E se Mastella loda Veltroni, provate a indovinare: con chi si schiera Di Pietro? (Ma contro, ovviamente). L’ex pm attacca: «La posizione di Veltroni? Ambigua e furbesca, e perciò non all’altezza di un aspirante leader quale si propone di essere». Di più: «Una classica soluzione cerchiobottista - prosegue - per attrarre consensi a ogni costo. Governare non è dare ragione a tutti ma assumersi responsabilità» (non sono polemiche sceneggiate da qualche grande vecchio del centrodestra: per quanto sembri strano fanno tutto da soli nell’Unione).

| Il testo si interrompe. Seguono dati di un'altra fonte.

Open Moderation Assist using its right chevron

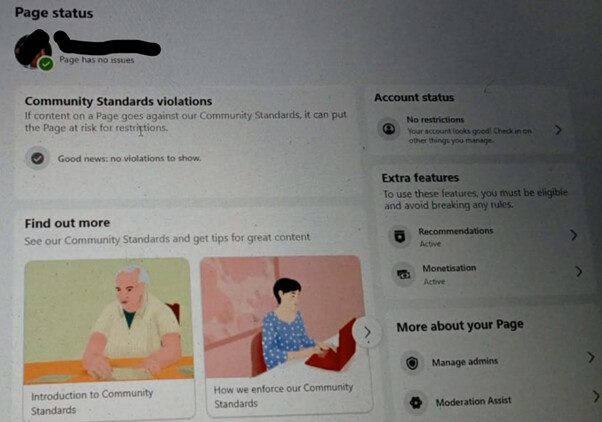coord(595,396)
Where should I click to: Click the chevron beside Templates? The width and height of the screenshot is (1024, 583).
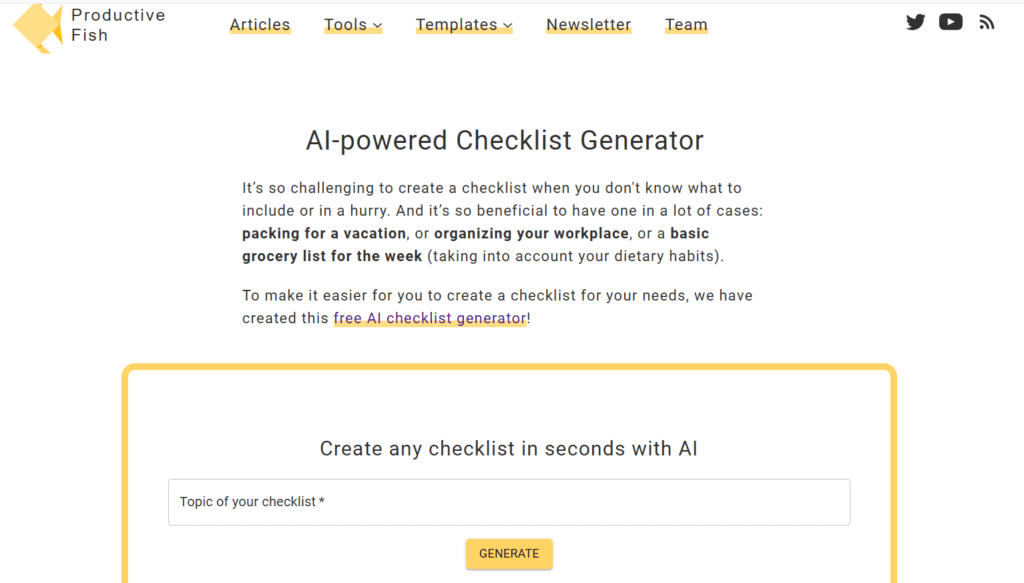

E così Bressa e Monaco duellano fino a sera. Ribadisce Monaco: «A Bressa - dice - sfugge la differente condizione di Prodi premier in carica rispetto a Veltroni candidato alla guida del Pd». Così, nel campo di battaglia irrompe anche la fanfara della Quercia, che lascia trapelare le parole sarcastiche di Piero Fassino in segreteria (in linea con Bressa): «Non mi pare - dice - che Parisi abbia chiesto a Prodi di firmare». E all’irritazione fassiniana risponde ancora Monaco: «A giudicare dal nervosismo di certe reazioni, sembra che al candidato unico debba corrispondere anche il pensiero unico. Circostanza singolare per un partito che chiamiamo democratico». E poi Parisi, rivolto a Fassino: «Il premier ha già scelto la via parlamentare». Come dire: guerra di topi e di rane, certo. Di deputati. Di ministri. Ma soprattutto di premier designati e di premier in carica, per il controllo di un partito che ancora non c’è. (E se continua così, forse, non ci sarà mai).